> [Work to complete] Scan the entries for the string "banner" and give the number of lines that have it, nothing further.

> [Supplied material]
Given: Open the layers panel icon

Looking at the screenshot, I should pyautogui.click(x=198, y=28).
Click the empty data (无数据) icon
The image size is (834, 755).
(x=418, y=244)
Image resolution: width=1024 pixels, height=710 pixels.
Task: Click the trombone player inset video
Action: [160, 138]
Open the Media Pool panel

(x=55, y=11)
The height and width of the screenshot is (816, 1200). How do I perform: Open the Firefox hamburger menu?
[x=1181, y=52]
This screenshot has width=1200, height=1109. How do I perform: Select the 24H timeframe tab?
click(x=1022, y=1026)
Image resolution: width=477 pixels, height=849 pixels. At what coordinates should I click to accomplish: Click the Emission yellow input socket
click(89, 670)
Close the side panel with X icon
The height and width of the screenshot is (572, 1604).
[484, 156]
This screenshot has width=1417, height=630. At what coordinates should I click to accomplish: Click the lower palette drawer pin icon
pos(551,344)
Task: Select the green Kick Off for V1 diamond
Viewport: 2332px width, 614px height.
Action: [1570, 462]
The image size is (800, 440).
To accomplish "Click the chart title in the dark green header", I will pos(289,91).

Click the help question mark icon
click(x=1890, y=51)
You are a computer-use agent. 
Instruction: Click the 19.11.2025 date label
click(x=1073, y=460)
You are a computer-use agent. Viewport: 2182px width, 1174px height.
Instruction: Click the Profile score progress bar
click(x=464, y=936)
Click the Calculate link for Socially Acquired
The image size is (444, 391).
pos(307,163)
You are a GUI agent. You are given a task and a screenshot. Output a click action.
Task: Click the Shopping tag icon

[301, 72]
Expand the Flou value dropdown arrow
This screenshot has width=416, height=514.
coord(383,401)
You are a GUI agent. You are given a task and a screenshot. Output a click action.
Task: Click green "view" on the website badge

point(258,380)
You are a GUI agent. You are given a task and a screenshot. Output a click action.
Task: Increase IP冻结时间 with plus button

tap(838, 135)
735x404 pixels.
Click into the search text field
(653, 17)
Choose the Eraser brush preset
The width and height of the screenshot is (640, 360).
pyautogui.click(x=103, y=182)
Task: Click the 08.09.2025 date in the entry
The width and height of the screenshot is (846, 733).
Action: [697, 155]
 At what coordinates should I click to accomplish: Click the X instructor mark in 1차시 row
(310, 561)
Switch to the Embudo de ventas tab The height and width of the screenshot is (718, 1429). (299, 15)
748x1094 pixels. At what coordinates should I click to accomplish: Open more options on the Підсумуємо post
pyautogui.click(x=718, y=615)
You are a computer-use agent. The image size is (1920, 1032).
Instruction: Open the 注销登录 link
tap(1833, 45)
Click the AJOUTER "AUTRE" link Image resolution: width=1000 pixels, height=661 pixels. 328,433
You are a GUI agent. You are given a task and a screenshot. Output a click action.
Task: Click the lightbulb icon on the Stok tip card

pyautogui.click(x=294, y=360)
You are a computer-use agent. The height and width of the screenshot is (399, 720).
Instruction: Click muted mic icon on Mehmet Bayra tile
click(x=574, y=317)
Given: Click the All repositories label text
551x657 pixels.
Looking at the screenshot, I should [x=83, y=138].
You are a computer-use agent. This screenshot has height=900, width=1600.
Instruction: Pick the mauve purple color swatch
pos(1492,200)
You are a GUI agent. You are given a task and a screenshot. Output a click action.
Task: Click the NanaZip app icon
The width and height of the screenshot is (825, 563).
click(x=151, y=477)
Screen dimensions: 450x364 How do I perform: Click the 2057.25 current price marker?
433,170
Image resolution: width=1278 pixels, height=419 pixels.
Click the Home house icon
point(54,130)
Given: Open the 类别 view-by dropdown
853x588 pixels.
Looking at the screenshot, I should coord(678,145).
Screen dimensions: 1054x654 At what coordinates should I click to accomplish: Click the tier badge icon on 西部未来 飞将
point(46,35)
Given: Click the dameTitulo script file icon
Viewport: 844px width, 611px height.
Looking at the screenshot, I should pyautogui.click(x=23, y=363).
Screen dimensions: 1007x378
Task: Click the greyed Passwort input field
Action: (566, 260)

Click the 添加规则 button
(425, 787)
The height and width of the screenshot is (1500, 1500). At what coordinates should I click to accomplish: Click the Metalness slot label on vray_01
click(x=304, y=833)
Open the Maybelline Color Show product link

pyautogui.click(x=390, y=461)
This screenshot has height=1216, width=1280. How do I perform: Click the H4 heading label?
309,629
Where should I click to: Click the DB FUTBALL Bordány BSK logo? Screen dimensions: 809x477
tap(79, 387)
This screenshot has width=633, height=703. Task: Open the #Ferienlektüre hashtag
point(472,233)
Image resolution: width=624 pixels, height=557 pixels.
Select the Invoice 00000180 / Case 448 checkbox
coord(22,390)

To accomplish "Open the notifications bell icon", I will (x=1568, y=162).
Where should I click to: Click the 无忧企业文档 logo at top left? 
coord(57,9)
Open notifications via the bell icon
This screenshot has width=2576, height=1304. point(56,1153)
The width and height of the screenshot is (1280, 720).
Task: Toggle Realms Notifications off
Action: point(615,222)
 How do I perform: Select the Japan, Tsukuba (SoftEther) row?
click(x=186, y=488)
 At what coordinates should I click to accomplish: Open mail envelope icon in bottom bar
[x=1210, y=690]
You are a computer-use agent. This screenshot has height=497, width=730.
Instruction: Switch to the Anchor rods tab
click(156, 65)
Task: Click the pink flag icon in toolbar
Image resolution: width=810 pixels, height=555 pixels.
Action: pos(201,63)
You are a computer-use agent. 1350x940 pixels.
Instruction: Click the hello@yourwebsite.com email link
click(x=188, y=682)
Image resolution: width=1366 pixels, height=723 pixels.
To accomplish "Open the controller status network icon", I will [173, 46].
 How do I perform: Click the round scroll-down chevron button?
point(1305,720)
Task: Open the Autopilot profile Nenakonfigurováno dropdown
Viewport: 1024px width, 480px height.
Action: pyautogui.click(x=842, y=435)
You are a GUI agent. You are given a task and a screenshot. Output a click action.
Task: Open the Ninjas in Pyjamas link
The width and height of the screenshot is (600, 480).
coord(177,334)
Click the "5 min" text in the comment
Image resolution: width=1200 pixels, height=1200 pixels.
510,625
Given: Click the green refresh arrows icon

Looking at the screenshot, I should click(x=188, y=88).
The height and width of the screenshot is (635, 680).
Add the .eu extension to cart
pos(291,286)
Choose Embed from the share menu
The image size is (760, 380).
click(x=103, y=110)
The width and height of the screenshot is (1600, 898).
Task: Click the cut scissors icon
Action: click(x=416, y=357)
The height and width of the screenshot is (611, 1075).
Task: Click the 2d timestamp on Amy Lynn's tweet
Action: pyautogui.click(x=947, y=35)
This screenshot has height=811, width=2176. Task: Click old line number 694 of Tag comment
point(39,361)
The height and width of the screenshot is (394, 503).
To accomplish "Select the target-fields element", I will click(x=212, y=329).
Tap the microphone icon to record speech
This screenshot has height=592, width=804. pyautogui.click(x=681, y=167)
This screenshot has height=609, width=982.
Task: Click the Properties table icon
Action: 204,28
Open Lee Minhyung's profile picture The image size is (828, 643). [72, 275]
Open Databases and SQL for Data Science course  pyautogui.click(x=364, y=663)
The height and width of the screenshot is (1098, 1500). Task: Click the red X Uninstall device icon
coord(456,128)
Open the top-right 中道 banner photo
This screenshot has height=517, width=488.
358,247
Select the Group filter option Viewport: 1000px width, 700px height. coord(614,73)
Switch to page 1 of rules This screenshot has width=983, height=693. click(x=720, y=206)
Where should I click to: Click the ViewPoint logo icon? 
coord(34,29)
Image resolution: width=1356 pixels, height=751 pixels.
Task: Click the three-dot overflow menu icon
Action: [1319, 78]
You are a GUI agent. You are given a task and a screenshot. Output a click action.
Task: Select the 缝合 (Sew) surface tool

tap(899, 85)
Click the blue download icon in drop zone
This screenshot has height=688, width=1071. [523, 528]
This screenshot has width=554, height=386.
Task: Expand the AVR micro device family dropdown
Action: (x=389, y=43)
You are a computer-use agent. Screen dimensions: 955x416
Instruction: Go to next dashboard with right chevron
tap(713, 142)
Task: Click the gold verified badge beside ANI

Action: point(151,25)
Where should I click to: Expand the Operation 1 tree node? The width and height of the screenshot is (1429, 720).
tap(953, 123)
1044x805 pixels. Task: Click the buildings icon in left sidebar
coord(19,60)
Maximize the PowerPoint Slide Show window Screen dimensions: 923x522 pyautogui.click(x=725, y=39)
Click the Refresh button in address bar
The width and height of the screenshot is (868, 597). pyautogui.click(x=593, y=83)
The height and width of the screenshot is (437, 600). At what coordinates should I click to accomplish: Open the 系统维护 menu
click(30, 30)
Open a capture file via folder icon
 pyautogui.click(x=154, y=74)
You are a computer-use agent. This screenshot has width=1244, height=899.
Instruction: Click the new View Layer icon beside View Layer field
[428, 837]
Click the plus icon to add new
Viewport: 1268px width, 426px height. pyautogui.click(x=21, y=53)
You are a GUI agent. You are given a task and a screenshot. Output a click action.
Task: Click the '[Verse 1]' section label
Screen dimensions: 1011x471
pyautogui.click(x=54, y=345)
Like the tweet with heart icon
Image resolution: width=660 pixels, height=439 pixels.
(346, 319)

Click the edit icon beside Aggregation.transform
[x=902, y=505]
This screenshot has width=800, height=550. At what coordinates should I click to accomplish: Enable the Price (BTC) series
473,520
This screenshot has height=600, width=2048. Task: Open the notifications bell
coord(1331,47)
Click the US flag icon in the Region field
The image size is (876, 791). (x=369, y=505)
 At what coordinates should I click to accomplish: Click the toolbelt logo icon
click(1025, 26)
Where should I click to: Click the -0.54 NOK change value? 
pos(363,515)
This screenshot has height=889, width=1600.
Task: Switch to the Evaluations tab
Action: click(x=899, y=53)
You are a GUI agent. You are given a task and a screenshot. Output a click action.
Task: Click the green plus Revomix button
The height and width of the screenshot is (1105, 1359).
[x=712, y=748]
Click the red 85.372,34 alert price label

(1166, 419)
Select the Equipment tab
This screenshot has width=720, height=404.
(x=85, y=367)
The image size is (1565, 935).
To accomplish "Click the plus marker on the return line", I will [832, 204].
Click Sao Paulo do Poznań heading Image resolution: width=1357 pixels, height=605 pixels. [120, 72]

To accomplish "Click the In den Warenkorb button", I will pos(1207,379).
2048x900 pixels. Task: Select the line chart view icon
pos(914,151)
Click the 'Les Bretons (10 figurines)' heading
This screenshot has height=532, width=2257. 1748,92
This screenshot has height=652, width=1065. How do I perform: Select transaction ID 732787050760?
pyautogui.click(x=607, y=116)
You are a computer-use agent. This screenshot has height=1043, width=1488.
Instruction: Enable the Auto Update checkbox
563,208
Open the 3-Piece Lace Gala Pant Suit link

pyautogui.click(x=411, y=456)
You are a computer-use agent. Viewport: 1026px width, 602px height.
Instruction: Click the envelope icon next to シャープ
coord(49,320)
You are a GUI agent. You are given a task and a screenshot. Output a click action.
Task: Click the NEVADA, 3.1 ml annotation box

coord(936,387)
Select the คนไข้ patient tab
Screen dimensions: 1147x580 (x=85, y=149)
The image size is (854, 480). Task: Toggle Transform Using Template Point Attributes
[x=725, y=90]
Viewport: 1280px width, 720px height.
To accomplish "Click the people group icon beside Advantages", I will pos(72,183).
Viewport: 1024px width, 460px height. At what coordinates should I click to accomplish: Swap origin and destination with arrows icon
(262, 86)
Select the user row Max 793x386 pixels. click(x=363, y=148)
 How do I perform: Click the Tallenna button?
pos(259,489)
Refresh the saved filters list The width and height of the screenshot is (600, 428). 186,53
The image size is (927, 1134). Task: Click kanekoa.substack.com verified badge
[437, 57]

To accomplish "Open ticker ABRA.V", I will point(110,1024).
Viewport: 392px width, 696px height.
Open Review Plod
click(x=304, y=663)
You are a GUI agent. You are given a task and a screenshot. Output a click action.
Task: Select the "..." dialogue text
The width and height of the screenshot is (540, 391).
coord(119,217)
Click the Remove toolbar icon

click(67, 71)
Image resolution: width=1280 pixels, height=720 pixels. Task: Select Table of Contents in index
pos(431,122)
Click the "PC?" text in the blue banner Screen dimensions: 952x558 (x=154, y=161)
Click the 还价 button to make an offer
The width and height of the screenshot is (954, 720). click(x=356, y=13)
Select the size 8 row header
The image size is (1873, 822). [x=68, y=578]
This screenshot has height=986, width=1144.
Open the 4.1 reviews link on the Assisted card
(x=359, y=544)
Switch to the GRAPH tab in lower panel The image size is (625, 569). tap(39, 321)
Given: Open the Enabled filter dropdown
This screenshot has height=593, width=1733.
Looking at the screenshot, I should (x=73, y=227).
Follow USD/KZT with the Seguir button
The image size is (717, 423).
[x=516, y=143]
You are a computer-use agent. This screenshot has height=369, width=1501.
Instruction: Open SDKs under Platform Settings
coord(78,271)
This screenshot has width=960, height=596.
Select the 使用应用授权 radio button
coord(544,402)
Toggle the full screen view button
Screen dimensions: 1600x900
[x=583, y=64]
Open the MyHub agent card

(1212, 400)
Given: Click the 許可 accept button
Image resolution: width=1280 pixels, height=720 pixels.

> [Response] 2